Human-Level and Beyond: Benchmarking Large Language Models Against Clinical Pharmacists in Prescription Review
Yan Yang, Mouxiao Bian, Peiling Li, Bingjian Wen, Ruiyao Chen, Kangkun Mao, Xiaojun Ye, Tianbin Li, Pengcheng Chen, Bing Han, Jie Xu, Kaifeng Qiu, Junyan Wu
TL;DR
RxBench introduces a pharmacist-verified, error-type–oriented benchmark to systematically evaluate large language models on prescription review. The study benchmarks 18 frontier LLMs against a standardized 100-item pharmacist test and analyzes performance across single-choice, multiple-choice, and short-answer tasks, identifying clear task-dependent strengths and weaknesses. A domain-specific LoRA fine-tuning of a mid-tier model yields performance rivaling leading general-purpose LLMs in short-answer tasks, underscoring the value of targeted data for safety-critical domains. Overall, the results show that state-of-the-art LLMs can surpass human pharmacists on several prescription-review tasks, highlighting significant potential for AI-assisted clinical decision support while emphasizing the need for careful integration and real-world validation.
Abstract
The rapid advancement of large language models (LLMs) has accelerated their integration into clinical decision support, particularly in prescription review.
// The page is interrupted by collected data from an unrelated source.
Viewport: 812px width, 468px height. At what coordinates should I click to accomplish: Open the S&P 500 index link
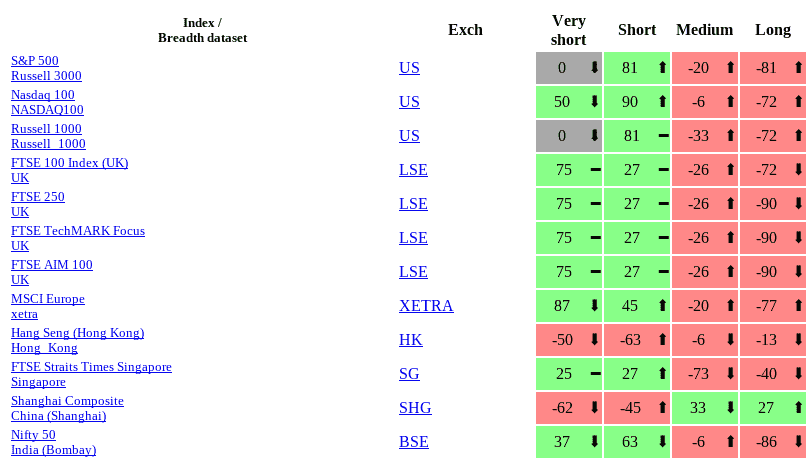(x=35, y=61)
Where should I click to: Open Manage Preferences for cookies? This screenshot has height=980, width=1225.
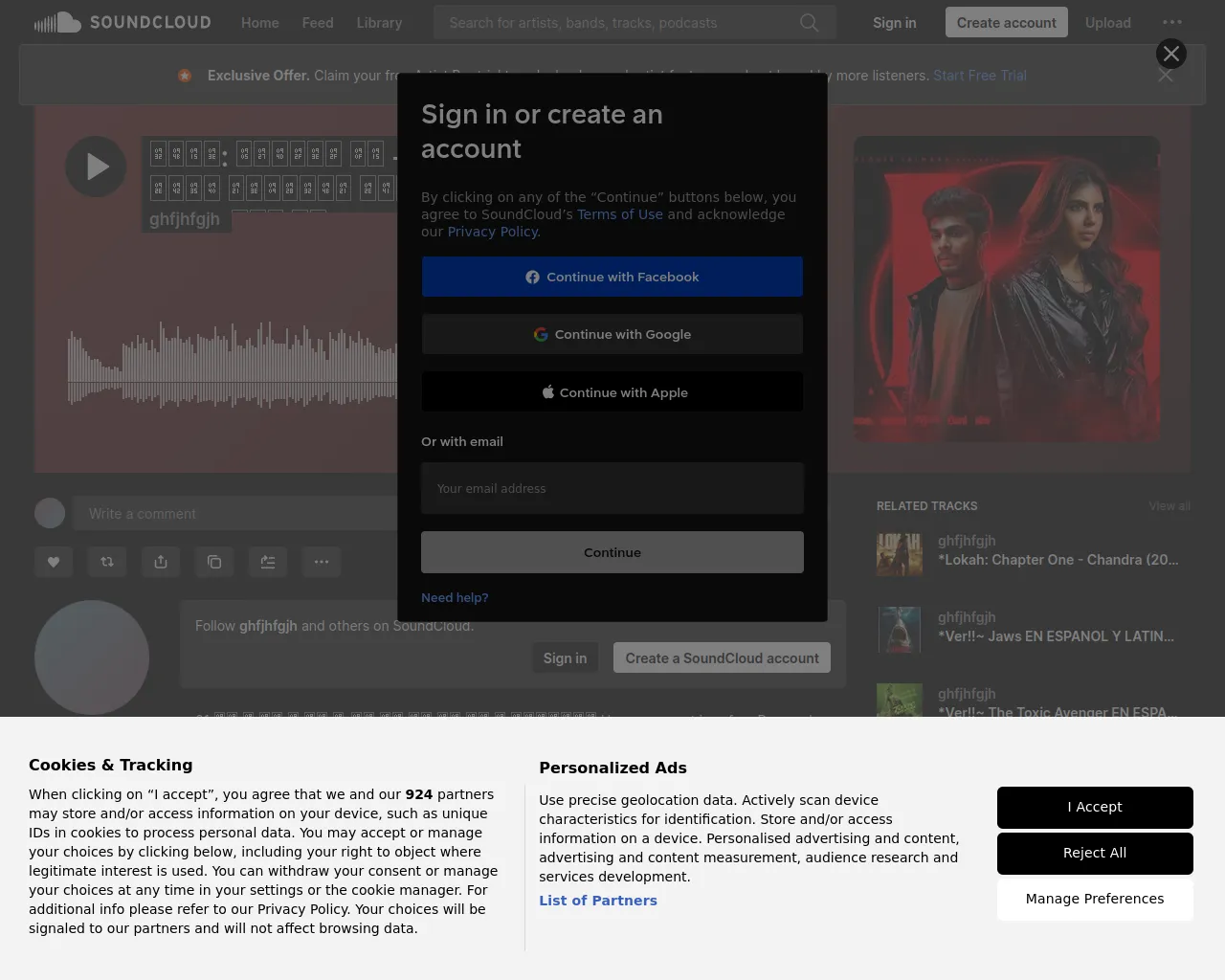click(x=1095, y=899)

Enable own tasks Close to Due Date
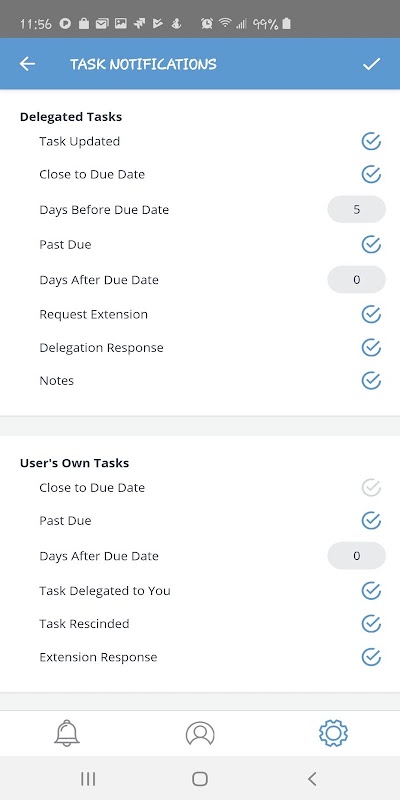click(x=371, y=488)
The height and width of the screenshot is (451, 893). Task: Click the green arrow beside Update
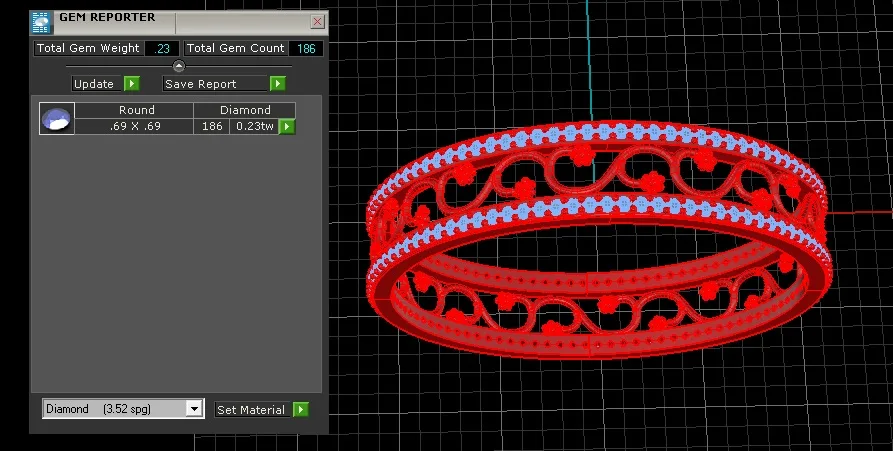tap(132, 84)
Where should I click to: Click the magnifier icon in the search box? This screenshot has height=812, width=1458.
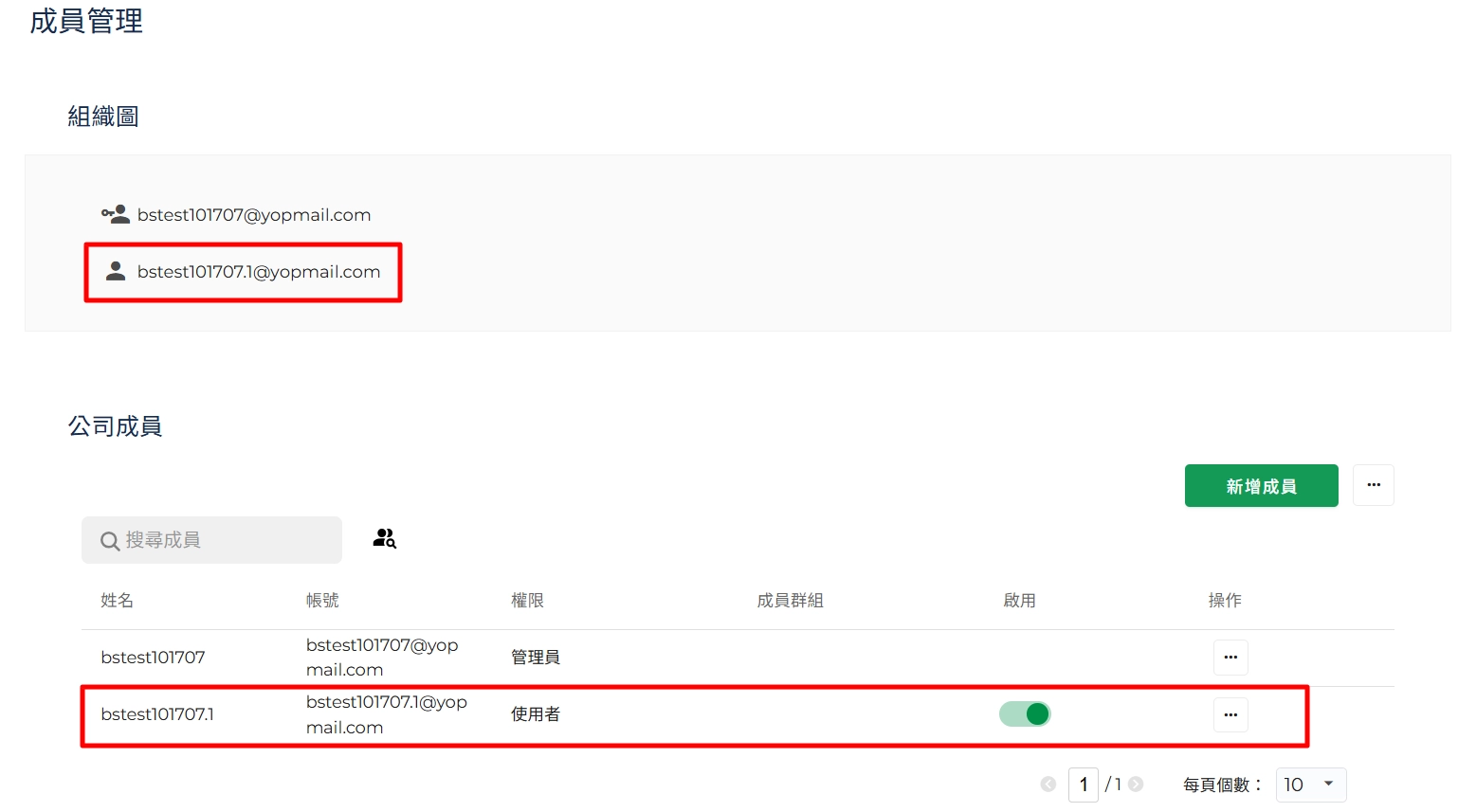pyautogui.click(x=110, y=541)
To enable systematic and fine-grained evaluation, we developed RxBench, a comprehensive benchmark that covers common prescription review categories and consolidates 14 frequent types of prescription errors drawn from authoritative pharmacy references. RxBench consists of 1,150 single-choice, 230 multiple-choice, and 879 short-answer items, all reviewed by experienced clinical pharmacists. We benchmarked 18 state-of-the-art LLMs and identified clear stratification of performance across tasks. Notably, Gemini-2.5-pro-preview-05-06, Grok-4-0709, and DeepSeek-R1-0528 consistently formed the first tier, outperforming other models in both accuracy and robustness. Comparisons with licensed pharmacists indicated that leading LLMs can match or exceed human performance in certain tasks. Furthermore, building on insights from our benchmark evaluation, we performed targeted fine-tuning on a mid-tier model, resulting in a specialized model that rivals leading general-purpose LLMs in performance on short-answer question tasks. The main contribution of RxBench lies in establishing a standardized, error-type-oriented framework that not only reveals the capabilities and limitations of frontier LLMs in prescription review but also provides a foundational resource for building more reliable and specialized clinical tools.